* _INPUT RECORDS_
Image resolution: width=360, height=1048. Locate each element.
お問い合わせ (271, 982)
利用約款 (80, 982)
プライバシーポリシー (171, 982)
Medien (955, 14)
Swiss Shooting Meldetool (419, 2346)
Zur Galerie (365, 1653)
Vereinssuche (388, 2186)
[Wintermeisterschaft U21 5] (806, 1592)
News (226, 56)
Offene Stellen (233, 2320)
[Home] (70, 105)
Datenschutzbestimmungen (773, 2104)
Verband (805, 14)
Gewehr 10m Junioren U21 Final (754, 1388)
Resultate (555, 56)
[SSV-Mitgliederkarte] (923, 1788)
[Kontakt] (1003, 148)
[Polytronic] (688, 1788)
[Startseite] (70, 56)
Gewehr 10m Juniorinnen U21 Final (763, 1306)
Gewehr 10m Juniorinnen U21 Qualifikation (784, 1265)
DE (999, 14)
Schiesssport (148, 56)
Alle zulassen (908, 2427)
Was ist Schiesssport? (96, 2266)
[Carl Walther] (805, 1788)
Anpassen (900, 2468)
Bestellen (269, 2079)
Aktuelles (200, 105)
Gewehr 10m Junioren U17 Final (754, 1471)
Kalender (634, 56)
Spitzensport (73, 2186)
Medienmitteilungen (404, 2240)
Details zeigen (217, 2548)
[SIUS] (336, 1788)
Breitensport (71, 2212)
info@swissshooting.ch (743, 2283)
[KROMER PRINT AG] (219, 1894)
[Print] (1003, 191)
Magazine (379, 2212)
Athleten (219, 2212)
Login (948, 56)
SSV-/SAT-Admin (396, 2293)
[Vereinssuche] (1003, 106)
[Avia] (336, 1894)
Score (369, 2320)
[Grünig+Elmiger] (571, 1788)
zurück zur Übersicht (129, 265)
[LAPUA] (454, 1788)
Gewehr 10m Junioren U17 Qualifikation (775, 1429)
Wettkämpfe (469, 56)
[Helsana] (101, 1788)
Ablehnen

* _EXERCISE DETAILS_
Word for word, reproduce the lines of the listing from the first one through the line containing "Datenschutzbestimmungen (773, 2104)", and no more.

* _RESULT FOR THIS EXERCISE_
Image resolution: width=360, height=1048. Locate each element.
お問い合わせ (271, 982)
利用約款 (80, 982)
プライバシーポリシー (171, 982)
Medien (955, 14)
Swiss Shooting Meldetool (419, 2346)
Zur Galerie (365, 1653)
Vereinssuche (388, 2186)
[Wintermeisterschaft U21 5] (806, 1592)
News (226, 56)
Offene Stellen (233, 2320)
[Home] (70, 105)
Datenschutzbestimmungen (773, 2104)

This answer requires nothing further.